== RECORDED DATA

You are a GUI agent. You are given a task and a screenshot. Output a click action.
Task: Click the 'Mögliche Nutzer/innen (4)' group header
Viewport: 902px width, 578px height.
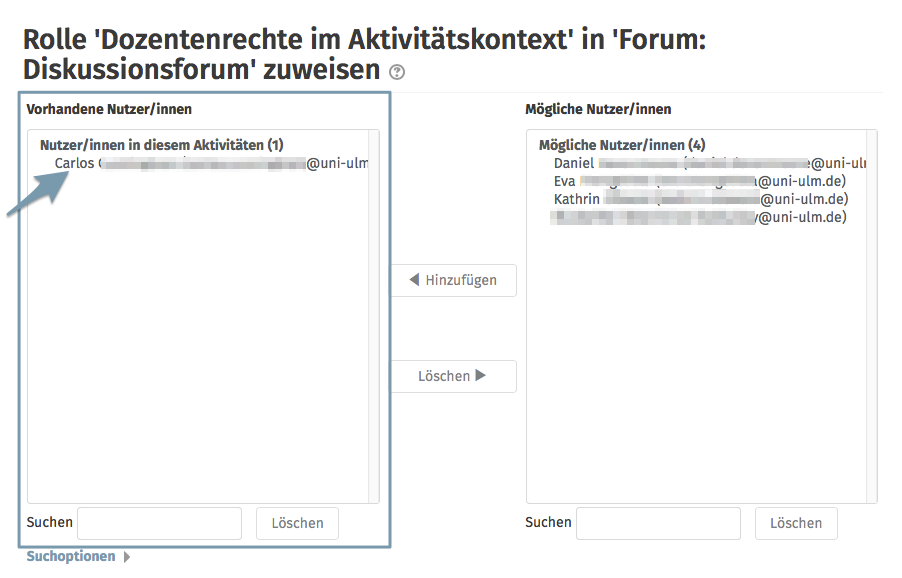click(622, 145)
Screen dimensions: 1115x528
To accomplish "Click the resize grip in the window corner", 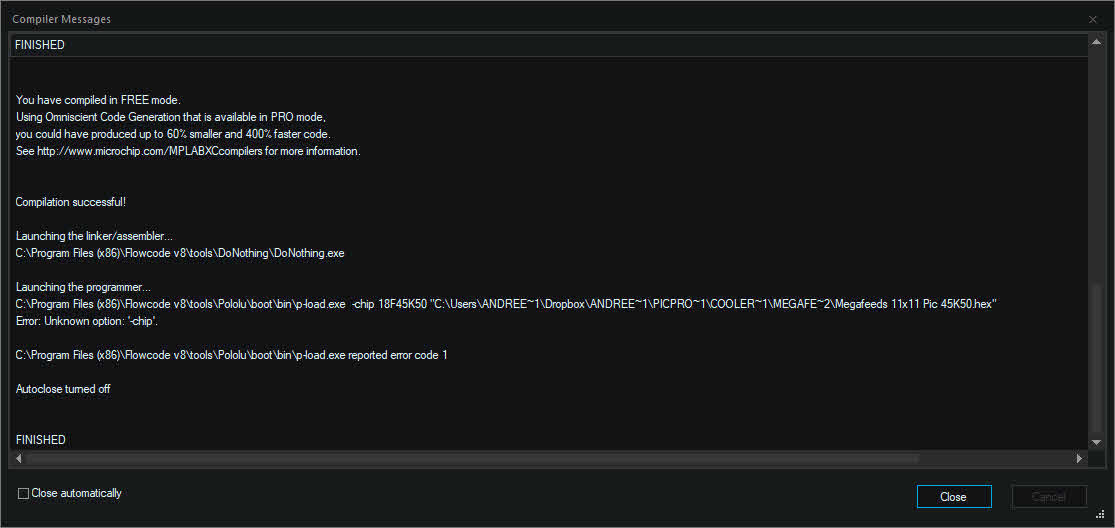I will (x=1101, y=514).
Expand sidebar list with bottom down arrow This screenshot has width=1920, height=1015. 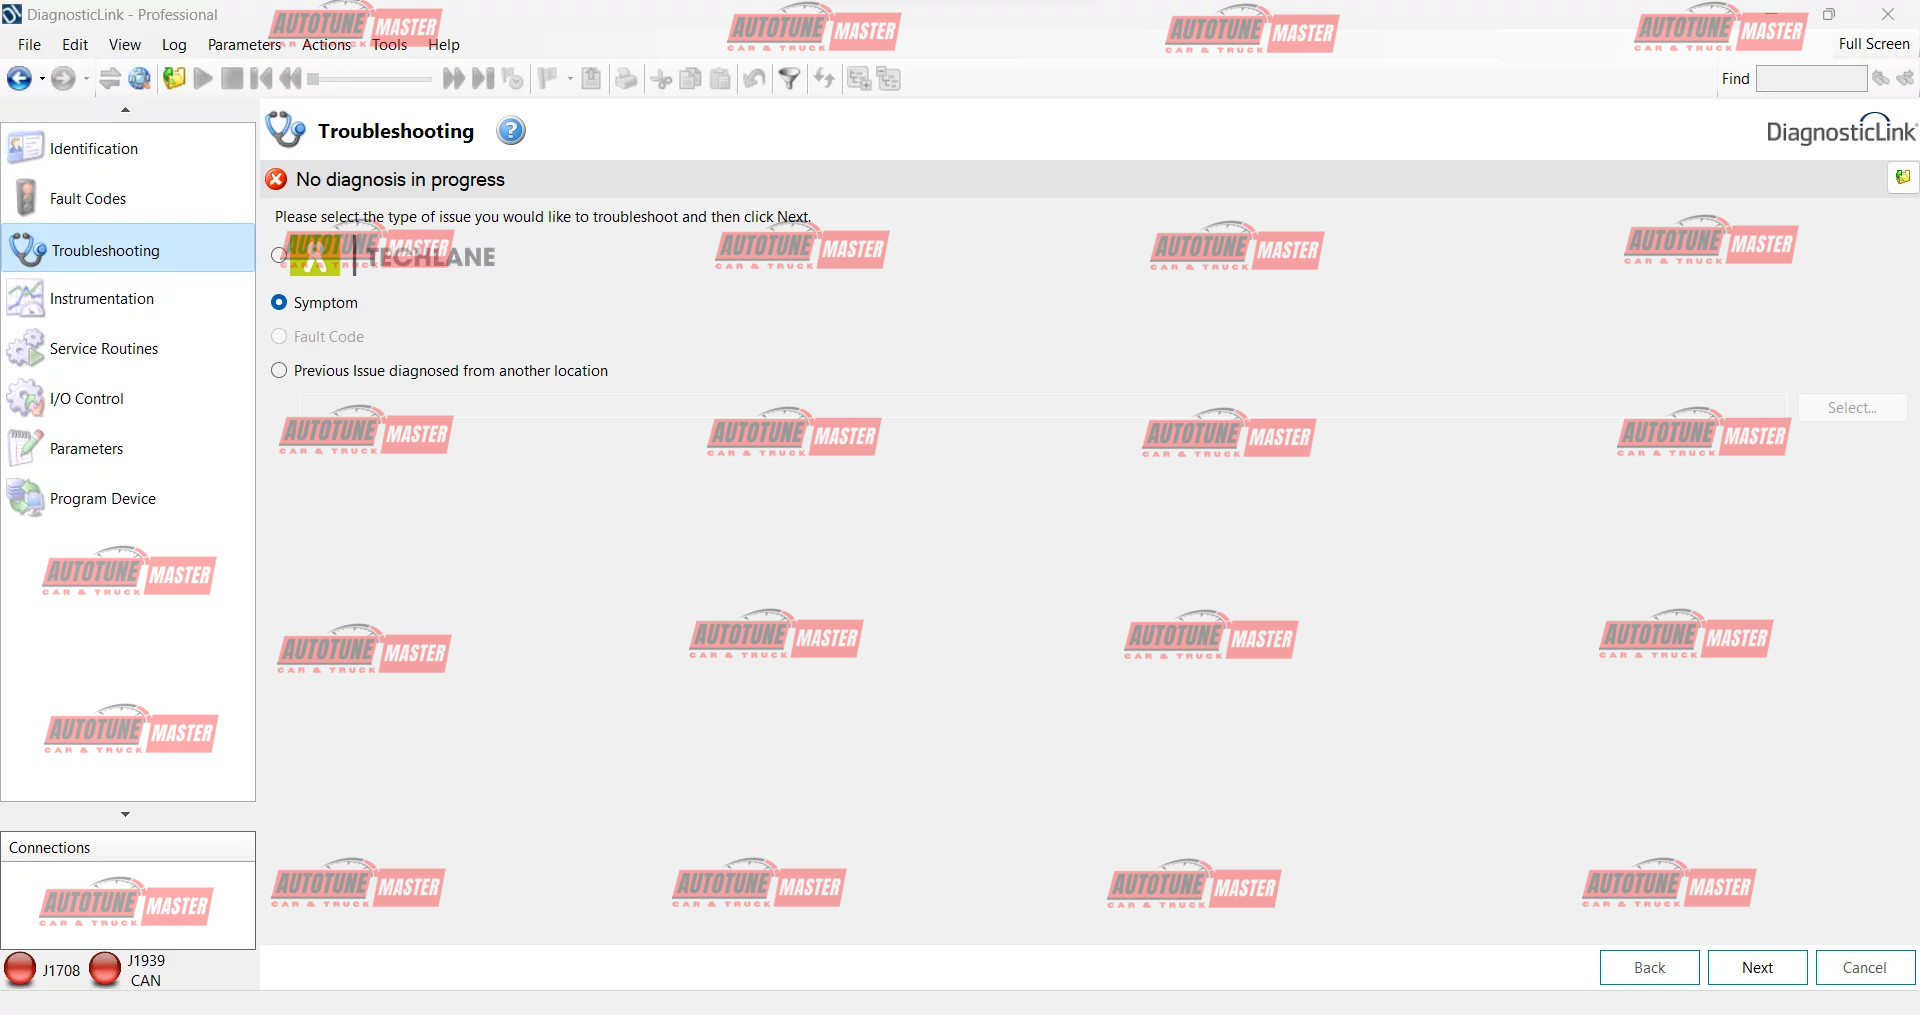click(125, 814)

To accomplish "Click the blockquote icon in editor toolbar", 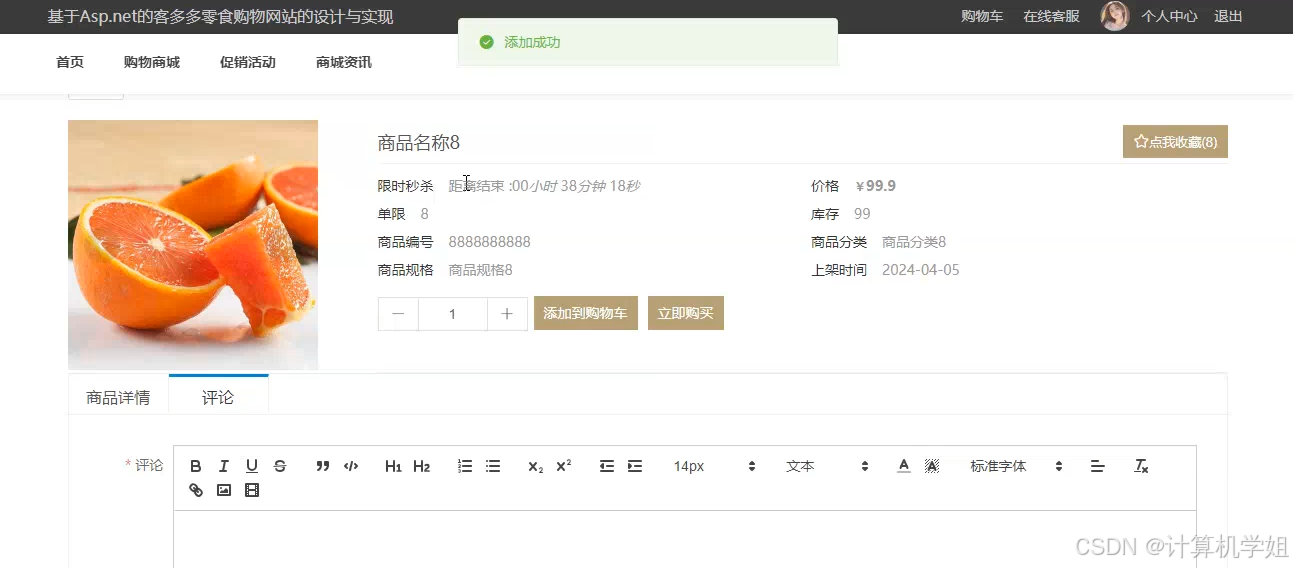I will [x=322, y=466].
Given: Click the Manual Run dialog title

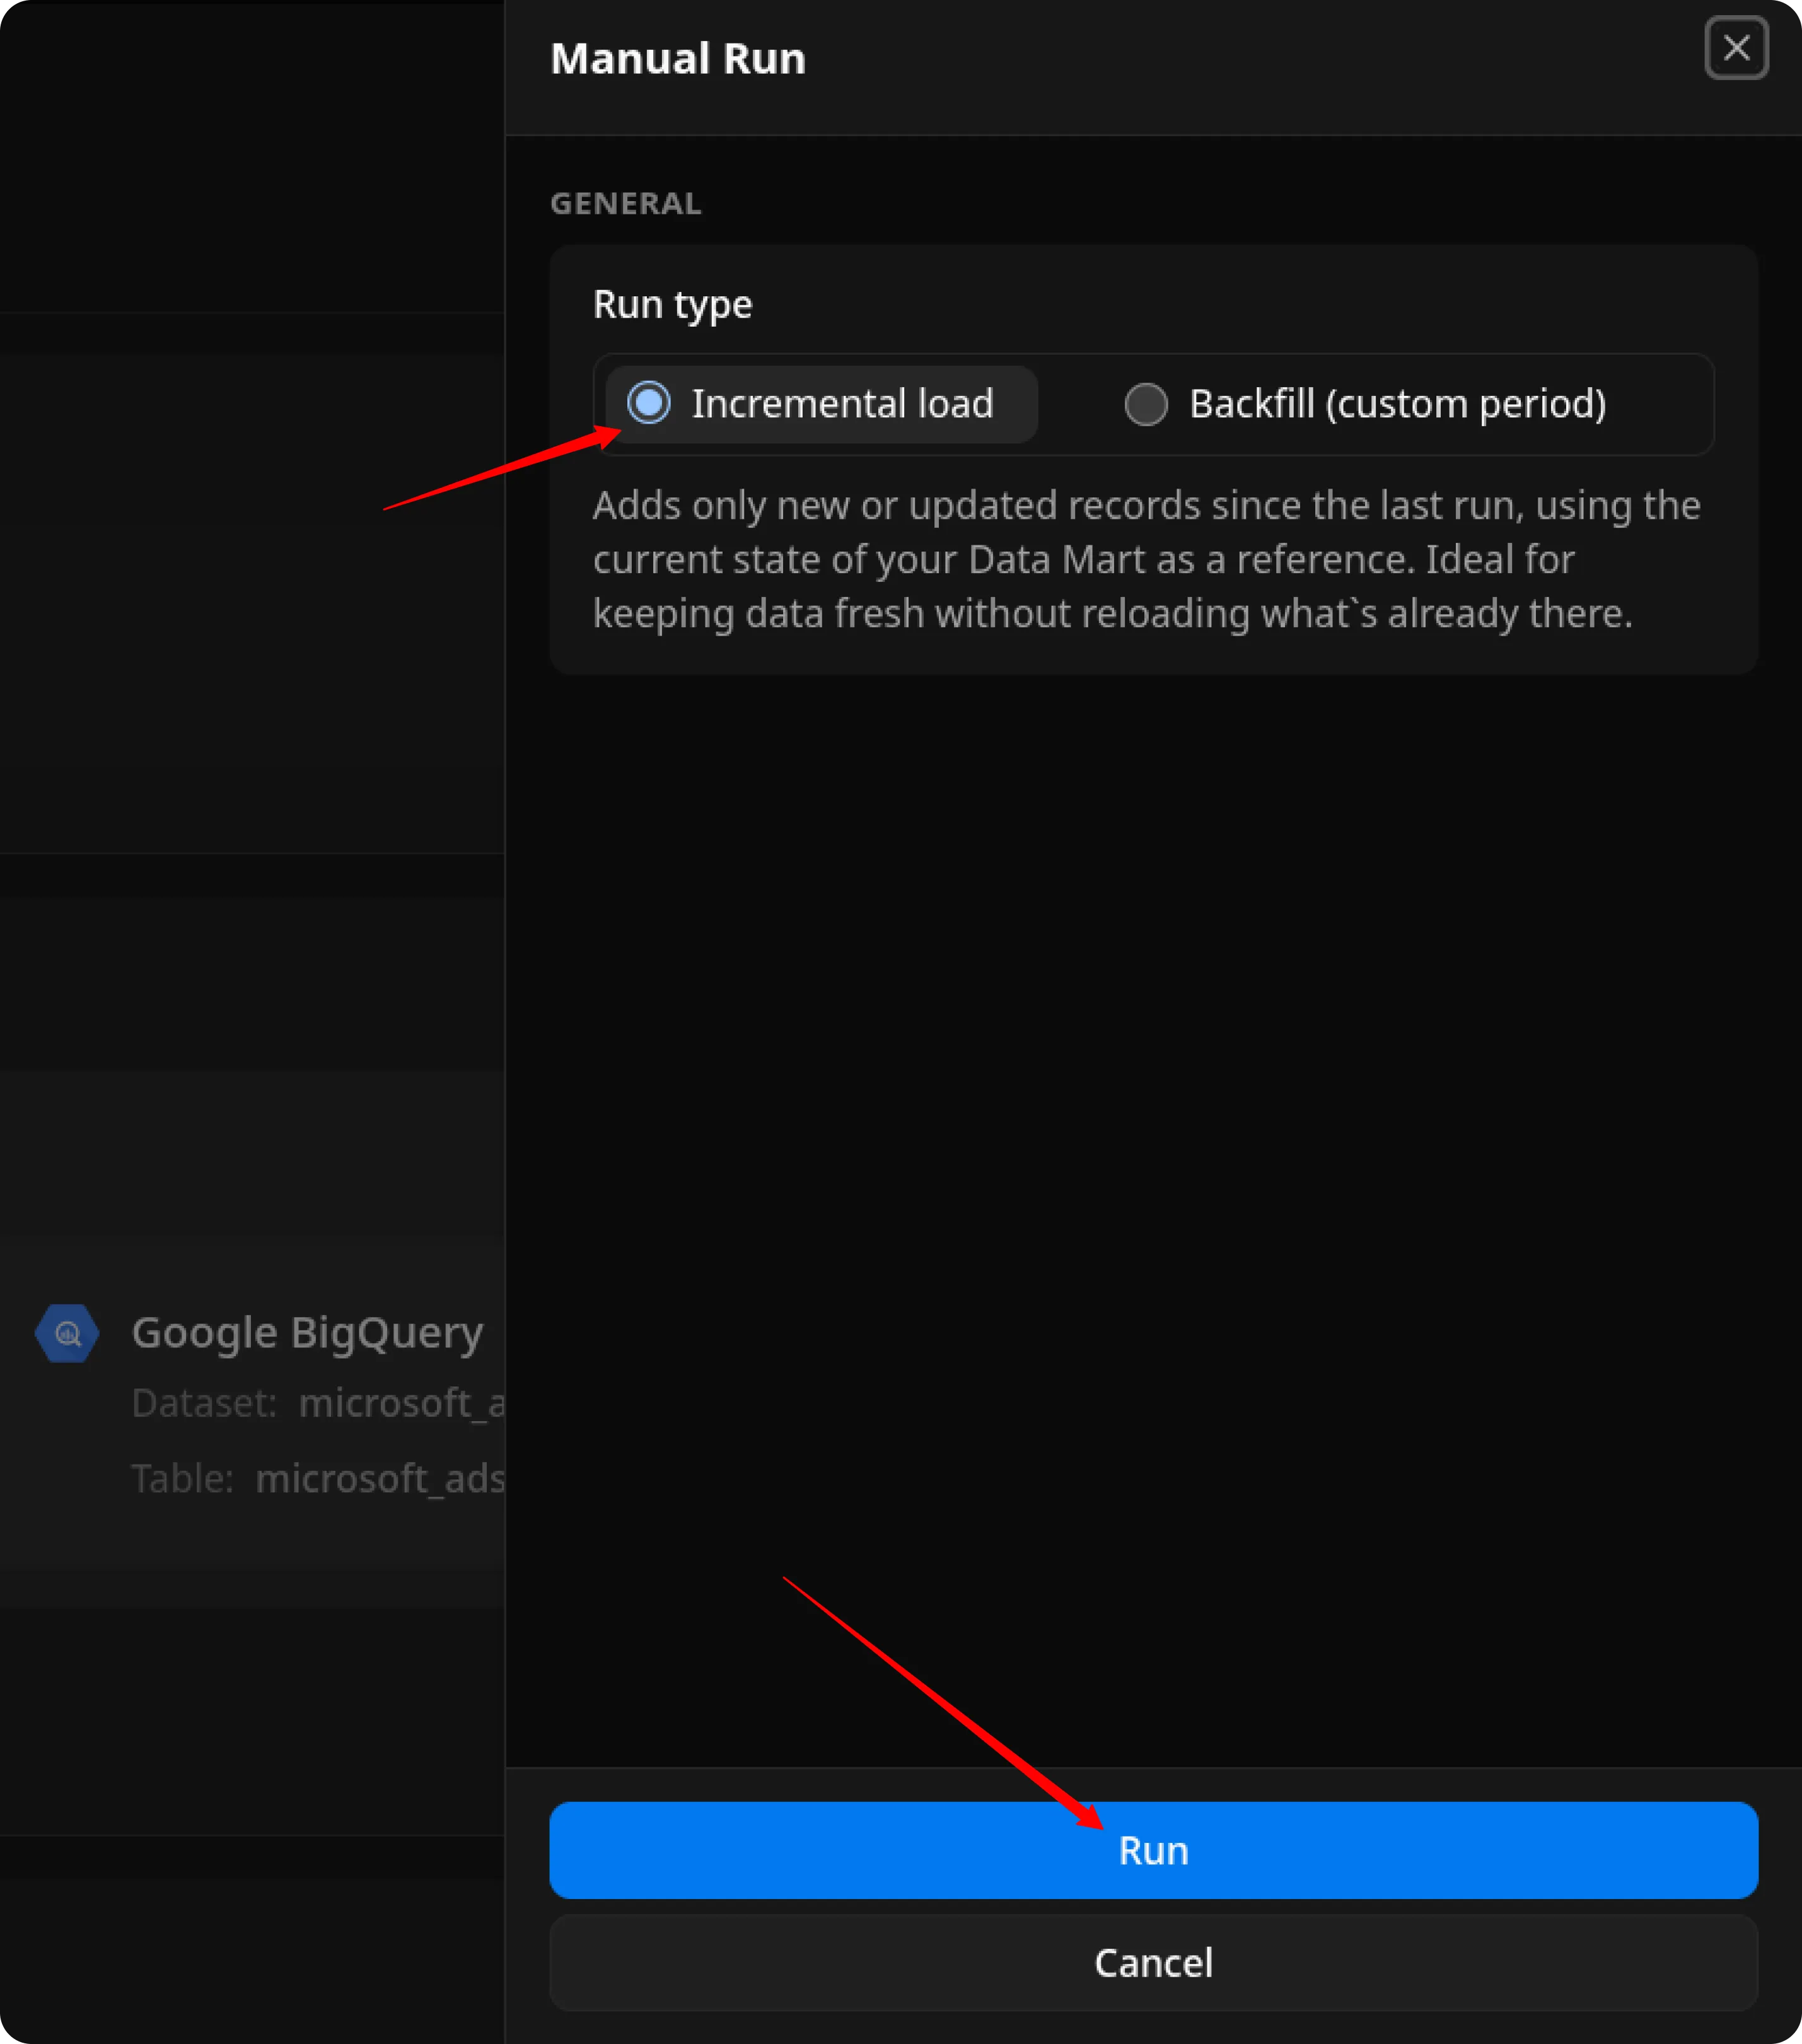Looking at the screenshot, I should click(677, 58).
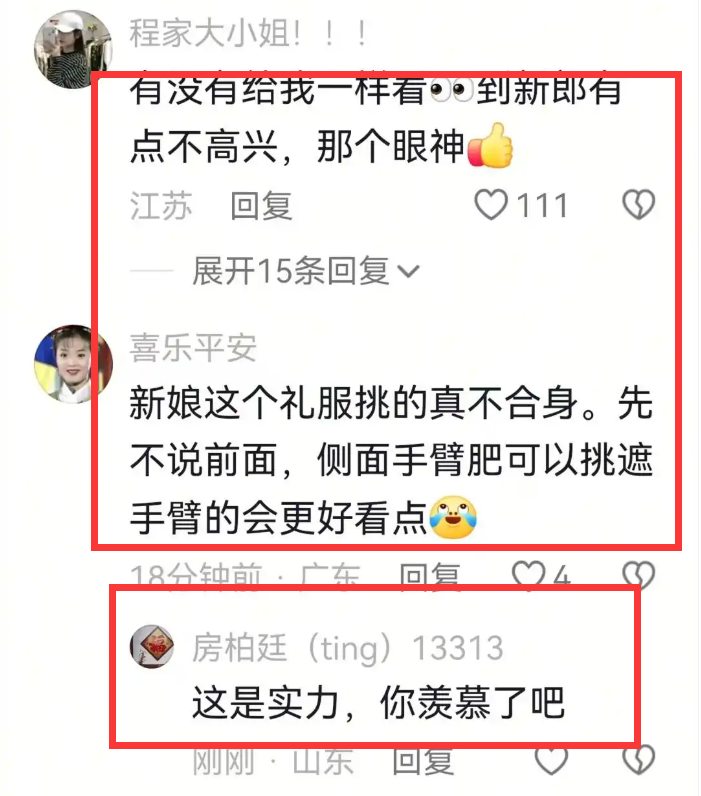
Task: Open 房柏廷's small avatar
Action: click(x=152, y=646)
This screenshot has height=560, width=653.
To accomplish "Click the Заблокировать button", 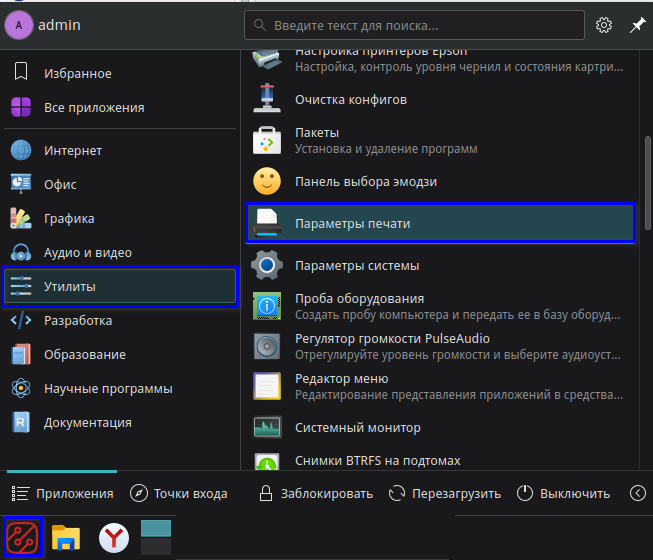I will 315,493.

====

> _REQUIREMENTS_
Copy the lines word for word, starting at the first line of the raw records and continuing through the line containing "click(622, 145)", with both ends included. Omit the pictures from your copy.

> _FINISHED ANSWER_
You are a GUI agent. You are given a task and a screenshot. Output a click action.
Task: Click the 'Mögliche Nutzer/innen (4)' group header
Viewport: 902px width, 578px height.
click(622, 145)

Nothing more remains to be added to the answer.